I am sure there are some fantastic things on YouTube. Yet the effort to find them is time consuming and fraught with frustration.
Here's my point. YouTube is another example of technology in search of a use.
I listen to lots of talk radio. Here in the UK The BBC has two dedicated national talk radio stations. Much of the local BBC radio content is news and discussion based. In the past few years the more popular channels like FiveLive have built a lot of their content on interaction . Listeners can text and email their opinions, comments and responses to stories and issues. What happens is that in amongst the volumes of listener comment that pass throught the hands of the producers and presenters, it is the one-line, simplistic, bold and opinionated comments that make it to air. I suspect that it is a game some of the audience play. They can get their message or email read out by making it sensational and confrontational. And the producers and presenters just can't resist thet fact that this will prick up the ears of the casual listener. This isn't exactly the debate between listener and journalist that interactivity is sold as. It's a gimmick. My local BBC TV news show often has a section at the end where viewers responses to the day's stories are read out and shown. It operates in the same way. Opinionated people sit by their computers ready to email the local news. It is the people who feel that their opinions matter who contribute.
The rub is that opinionated people are those most likely to have daft, ill-considered, ignorant and foolish opinions. On top of that, people who feel their opinions matter are deluded. Their opinions don't matter at all. There's a nice scene somewhere in season 2 of the West Wing when (I'm paraphrasing) Bartlett hears that 76% of the public are in favour of some economic policy. His response is that he would be shocked if he could find 76 Americans who understood the complex issues enough to decide anything about it. The mistake politicians and spin people appear to be making is to think that this 'public response' - allied with the results of self selecting newspaper polls equals public opinion. On great philosophical issues - capital punishment for example - the media gives a 25 word SMS composed one-handed by someone stuck in traffic gets the same exposure as hundreds of years of thoughful, scholarly discussion.
Again, an example of a technology that is in search of a use. The gathering of public opinion by email and SMS is complex. You could argue that it is a leap forward, but I think it is looking like just a leap. It seems to be becoming ubiquitous with no discernable debate about the institutions it is undermining. I imagine lots of very clever people are writing about this in academic journals but the debate needs to be on a real level.

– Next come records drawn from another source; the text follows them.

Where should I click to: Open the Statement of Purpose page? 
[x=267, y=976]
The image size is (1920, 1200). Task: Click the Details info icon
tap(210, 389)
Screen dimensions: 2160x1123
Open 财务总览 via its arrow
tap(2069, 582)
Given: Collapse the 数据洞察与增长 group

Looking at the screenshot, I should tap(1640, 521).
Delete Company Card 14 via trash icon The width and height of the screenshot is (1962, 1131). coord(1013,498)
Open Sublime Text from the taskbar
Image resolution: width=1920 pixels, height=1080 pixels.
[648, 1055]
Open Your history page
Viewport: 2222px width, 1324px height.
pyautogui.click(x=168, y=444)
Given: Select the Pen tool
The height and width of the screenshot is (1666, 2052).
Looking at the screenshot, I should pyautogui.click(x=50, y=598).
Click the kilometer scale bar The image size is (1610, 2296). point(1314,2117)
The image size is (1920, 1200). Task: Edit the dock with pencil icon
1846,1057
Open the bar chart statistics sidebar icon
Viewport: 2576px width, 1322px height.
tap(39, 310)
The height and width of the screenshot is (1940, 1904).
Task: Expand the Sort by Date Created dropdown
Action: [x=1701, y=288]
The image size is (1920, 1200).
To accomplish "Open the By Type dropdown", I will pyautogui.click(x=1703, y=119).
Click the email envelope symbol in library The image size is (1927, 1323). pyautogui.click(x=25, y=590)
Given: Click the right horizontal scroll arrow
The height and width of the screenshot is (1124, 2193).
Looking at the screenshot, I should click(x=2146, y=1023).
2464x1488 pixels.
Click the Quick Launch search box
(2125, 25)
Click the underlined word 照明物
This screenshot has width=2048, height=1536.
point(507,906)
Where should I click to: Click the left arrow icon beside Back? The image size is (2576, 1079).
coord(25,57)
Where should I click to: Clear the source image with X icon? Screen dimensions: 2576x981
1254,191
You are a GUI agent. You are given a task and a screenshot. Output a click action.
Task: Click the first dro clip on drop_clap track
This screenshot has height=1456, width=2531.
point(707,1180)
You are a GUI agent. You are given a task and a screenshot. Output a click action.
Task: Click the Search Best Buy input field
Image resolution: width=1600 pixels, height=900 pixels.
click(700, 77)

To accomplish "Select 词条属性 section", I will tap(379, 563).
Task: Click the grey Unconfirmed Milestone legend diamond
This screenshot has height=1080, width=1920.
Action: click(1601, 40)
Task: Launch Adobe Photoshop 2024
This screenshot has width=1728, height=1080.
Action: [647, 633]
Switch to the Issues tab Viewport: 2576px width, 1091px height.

How is this affecting my trust of the news? How is it remaking 'truth'? How is this reducing the traditional role of factual broadcasting i.e. to inform and educate? How far does this actually affect policy making?
The problem is that everyone is jumping on the bandwagon, afraid of being left behind. Journalists and editors are looking to the blogosphere and 'citizen journalists' for content, smugly feeling that they are at the cutting edge of the media whilst incidentally not having to actually resource and conduct proper journalism anymore. *
* I am not here talking about the real use of blogging and citizen journalists to bypass censorship or provide alternative news sources under restrictive conditions. I am talking about Britain, with the best publicly funded independent news source in the world and an excellent broad spread of unslavish national press.